Each component has a given price, so the total price of the initial order is

InitialPrice = C1 * Pc + J1 * Pj + T1 * Pt with Pc, Pj, Pt being rational positive numbers

Cafeteria has also ‘breakfast menus’ consisting in combinations of standard items

full breakfast = coffee + juice + toast
normal breakfast = coffee + toast
bread breakfast = 2 toast

Choosing these menus is cheaper than choosing each component separately, so we have

Pf < Pc + Pj + Pt
Pn < Pc + Pt
Pb < 2 * Pt
with Pf, Pn, Pb being rational positive numbers

People want to group the initial order into menus to minimize the total amount spent.
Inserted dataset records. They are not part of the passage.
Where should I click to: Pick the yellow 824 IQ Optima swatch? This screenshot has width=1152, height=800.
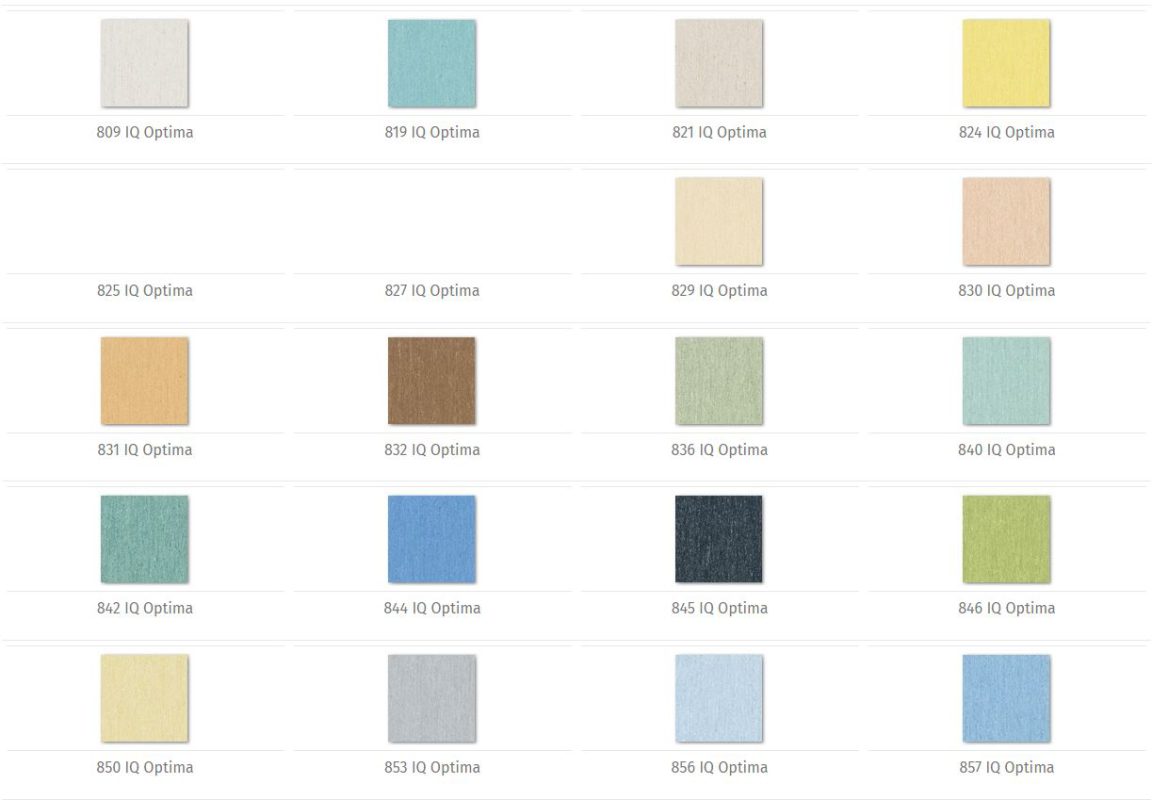coord(1006,63)

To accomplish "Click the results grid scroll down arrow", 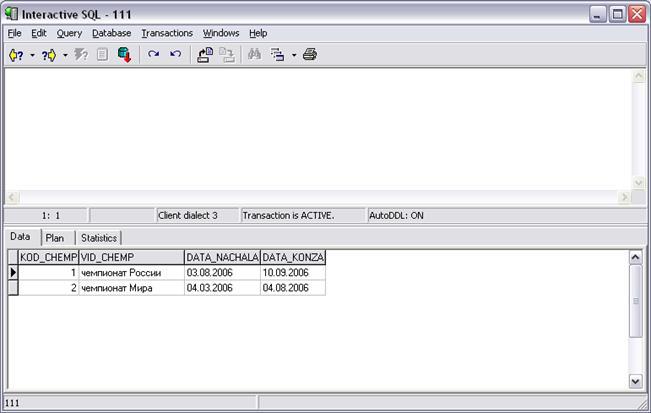I will (635, 381).
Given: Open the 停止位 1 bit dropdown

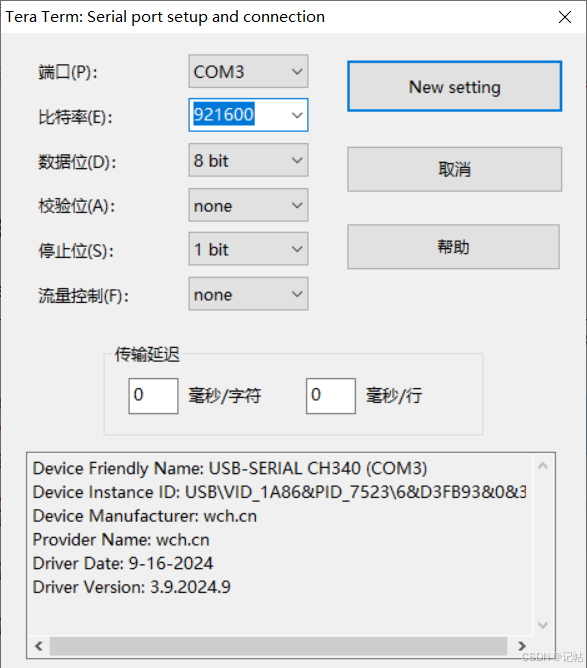Looking at the screenshot, I should 248,249.
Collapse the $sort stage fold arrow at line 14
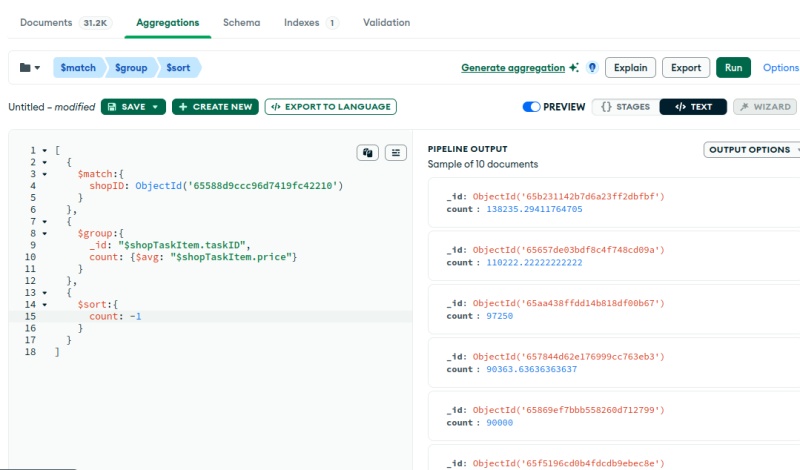The width and height of the screenshot is (800, 470). tap(44, 304)
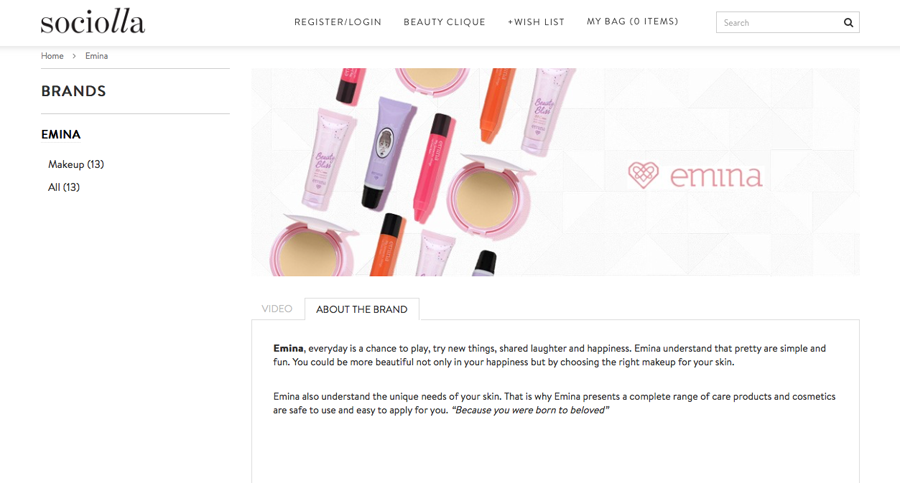Click the Emina heart logo
900x483 pixels.
click(643, 175)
Then

FinalOrder = { C2, J2, T2, F, N, B } with C2, J2, T2, F, N, B integer non-negative numbers

and we’ll have a FinalPrice <= InitialPrice as

FinalPrice = C2 * Pc + J2 * Pj + T2 * Pt + F * Pf + N * Pn + B * Pb with Pc, Pj, Pt, Pf, Pn, Pb as rational positive numbers

All prices (Pc, Pj, Pt, Pf, Pn and Pb) are known in advance.

Please, do you know Which approach should I follow to build an algorithm to minimize FinalPrice for a given InitialOrder? Feel free to ask any more details you need.

Thank you in advance.